Aku menemukan sebuah buku di rumah sakit. 
Judulnya Cerita Teman si Sakit. 
Pemiliknya adalah Yamauchi Sakura, teman sekelasku. 
Dari sana aku tahu dia menderita penyakit pankreas. 
Buku itu adalah buku harian rahasia miliknya. 
Namun gadis itu tidak seperti orang sakit. 
Dia seenaknya sendiri, dia mempermainkan perasaanku, dia suka menggodaku. 
Dan aku... mungkin dia menarik hatiku. 



Apa yang pertama terbesit di pikiran ketika mendengar judul I Want to Eat Your Pancreas? Menurut saya judul ini menarik sekali, buku tentang kanibal kah? Ternyata buku ini bercerita tentang seorang anak SMA yang tanpa sengaja menemukan buku harian teman sekelasnya di rumah sakit. Yang membuatnya terkejut adalah, buku harian tersebut mengungkap rahasia bahwa teman sekelasnya, seorang gadis bernama Yamauchi Sakura, menderita penyakit pankreas. Walaupun telah divonis dokter bahwa hidupnya tidak lama lagi, Sakura sama sekali tidak terlihat seperti itu. Namun, Sakura meminta agar fakta ini dirahasiakan dari teman sekelasnya yang lain. Sejak pertemuan yang tak disangka tersebut, mereka menjadi semakin sering menghabiskan waktu bersama. 
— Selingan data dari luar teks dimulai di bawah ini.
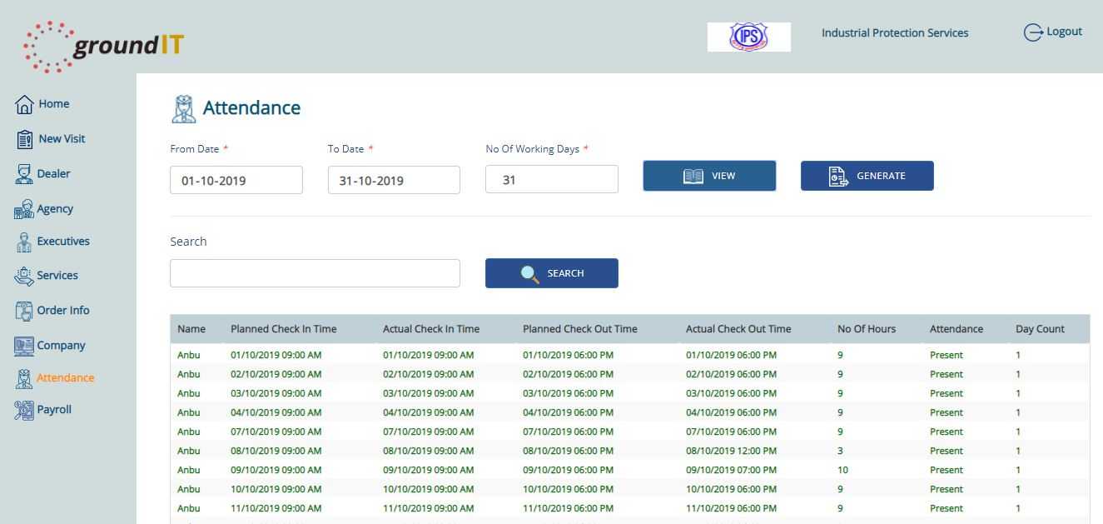Go to the Attendance menu item

[x=65, y=378]

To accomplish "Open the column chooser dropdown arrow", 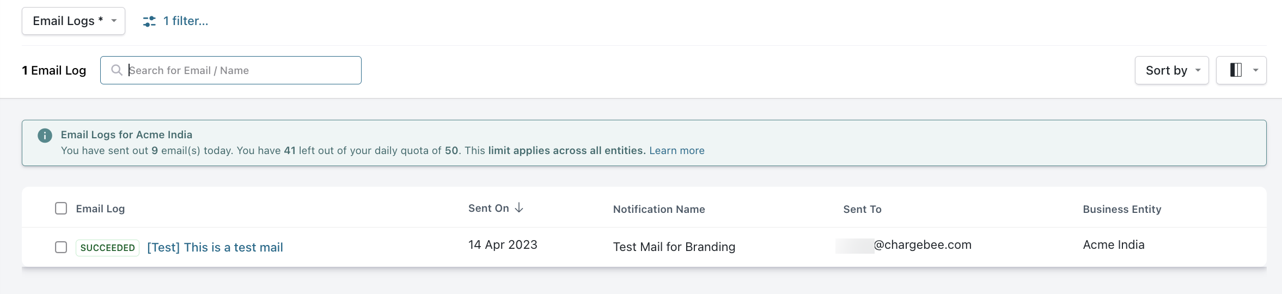I will (1255, 70).
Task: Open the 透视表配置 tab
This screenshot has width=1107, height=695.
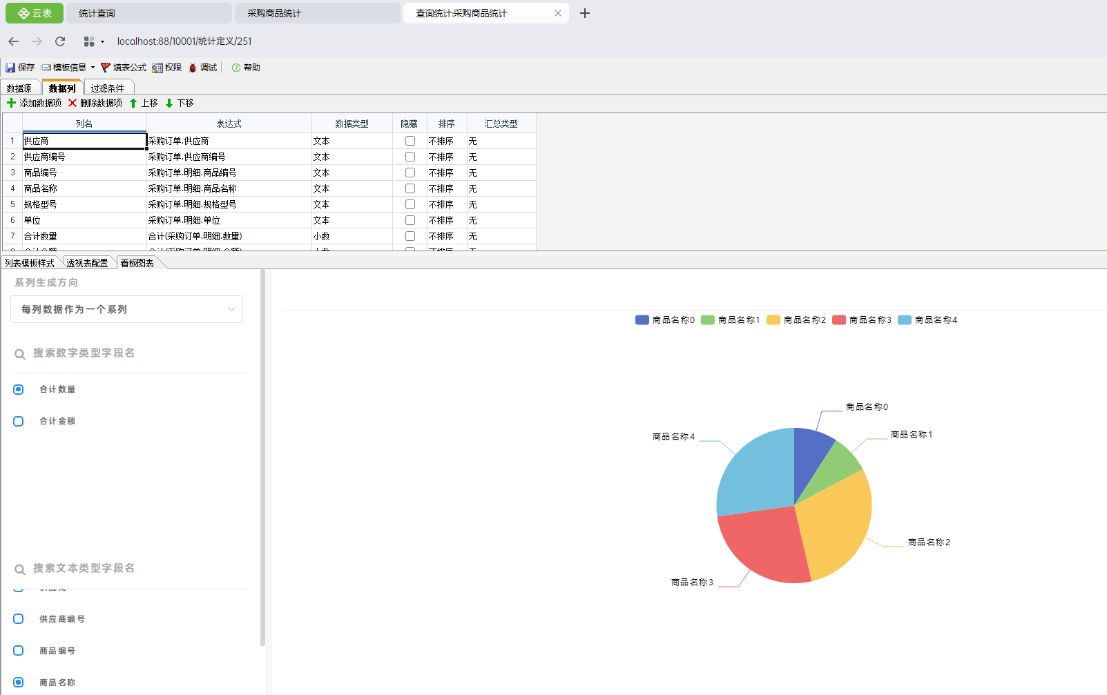Action: tap(87, 263)
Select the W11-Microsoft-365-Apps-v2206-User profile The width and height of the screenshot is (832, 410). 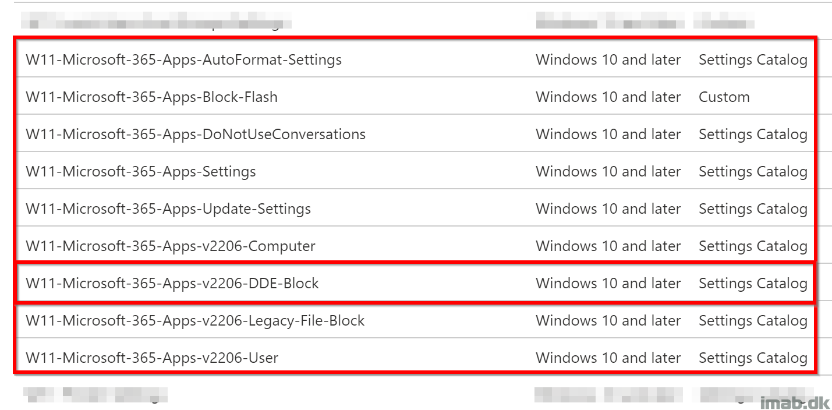pos(152,358)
Dapat diduga dari premis cerita bahwa pacing buku ini lambat, karena memang cerita berfokus pada interaksi dan hubungan antara dua tokoh, yaitu si narator dan Sakura. Kedua tokoh ini memiliki sifat yang sangat bertolak belakang, tetapi itulah yang menjadi daya tarik buku ini; bagaimana kedua tokoh yang berbeda ini saling berinteraksi. Sakura adalah seorang yang ceria, blak-blakan, dan mudah bergaul. Sedangkan si narator adalah seorang introvert yang senang menyendiri dan tidak memiliki teman, sebelum Sakura datang. Ia memiliki emotional struggle dengan dirinya sendiri. Ketika membaca, sifat-sifat ini akan tercermin di dalam narasinya karena kita berada di kepala si narator. 
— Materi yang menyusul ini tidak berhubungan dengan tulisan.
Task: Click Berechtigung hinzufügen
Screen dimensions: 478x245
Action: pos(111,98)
Sebenarnya, saya menikmati interaksi antara narator dan Sakura. Selama menghabiskan waktu bersama, tanpa sadar mereka saling belajar satu sama lain. Bisa dibilang, mereka saling melengkapi. Tetapi karena tidak banyak aksi dan konflik yang ada adalah konflik emosional, pacing-nya jadi terasa lambat sekali. It feels like it won’t go anywhere any second. Selain percakapan antar tokoh atau alur pikiran si narator, paragraf didominasi oleh deskripsi detil kejadian yang sebenarnya mungkin bisa membantu pembaca memvisualisasikan kejadian. Pacing yang lambat juga sebenarnya bisa dimaklumi mengingat buku ini adalah character-based novel karena yang diutamakan adalah perubahan emosional tokoh. Tapi bagi saya, membaca buku ini jadi terasa melelahkan. Saya merasa bahwa akan lebih nyaman bila menonton secara langsung dibanding membaca.  

“Yang mempertemukan kita adalah pilihan yang telah kau buat, juga pilihan yang kubuat sampai saat ini. Kita bertemu atas keinginan kita sendiri.” 
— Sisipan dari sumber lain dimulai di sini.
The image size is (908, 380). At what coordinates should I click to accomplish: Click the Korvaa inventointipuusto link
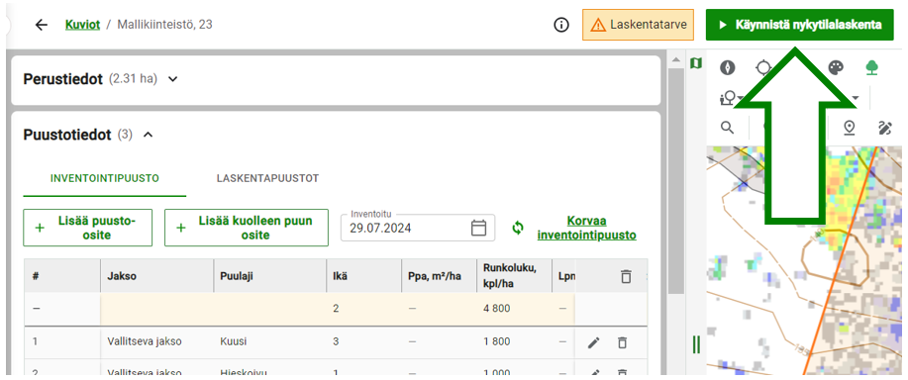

Secara keseluruhan, banyak pelajaran yang bisa dipetik dari buku ini. Hubungan yang dibangun kedua tokoh selama cerita akan berbalas di akhir buku. It’s a slow burn, which makes the relationship worth it in the end. Endingnya terasa menyentuh dan menyadarkan saya how one person could give so much impact on another. Walaupun pemicu akhir cerita terasa agak unnatural menurut saya. Karena setelah membaca sepanjang cerita, seharusnya pembaca sudah dapat menduga akhirnya. Tetapi penulis malah memaksa akhir cerita untuk terjadi lebih cepat dengan plot point yang kurang matang. Saya sebut kurang matang karena pemicu tersebut hanya disebutkan sambil lalu sebelumnya di tengah cerita. 
All in all, if you prefer reading character-based novel with slow pacing then you should check this book out.  As for me, saya rasa timing baca saya yang kurang tepat. I Want to Eat Your Pancreas termasuk tipe buku yang butuh waktu untuk dinikmati, bukan untuk dibaca secara tergesa-gesa. 

“Mungkin selama tujuh belas tahun aku telah menunggu agar kau butuhkan.”